(Stored items)

◆ ◆ ◆ ◆ ◆

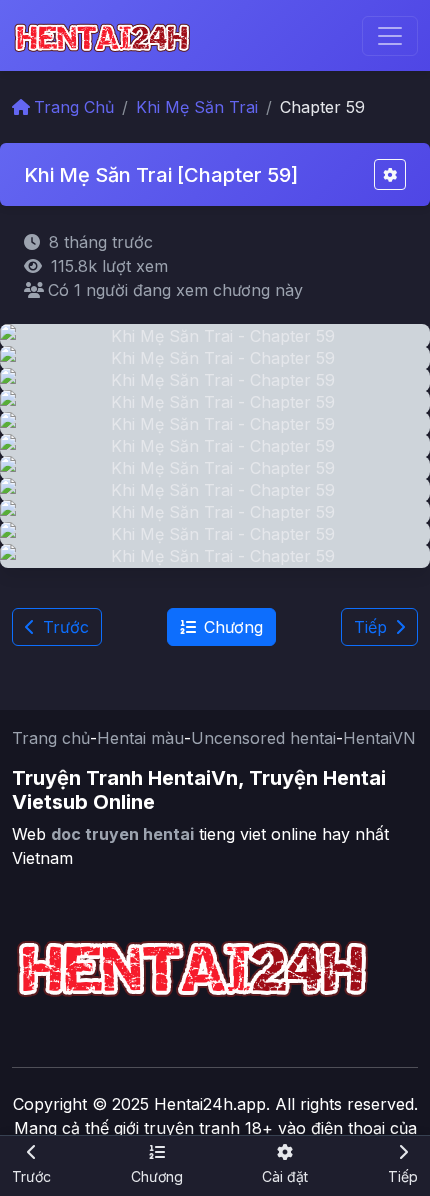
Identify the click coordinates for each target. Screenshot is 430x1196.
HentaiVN (379, 738)
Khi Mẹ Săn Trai (197, 107)
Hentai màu (140, 738)
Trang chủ (51, 738)
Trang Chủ (74, 107)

◆ ◆ ◆ ◆ ◆

Leave out the pictures and give the rest of the records again exactly.

Identify the click coordinates for each target. Screenshot is 430x1196.
HentaiVN (379, 738)
Khi Mẹ Săn Trai (197, 107)
Hentai màu (140, 738)
Trang chủ (51, 738)
Trang Chủ (74, 107)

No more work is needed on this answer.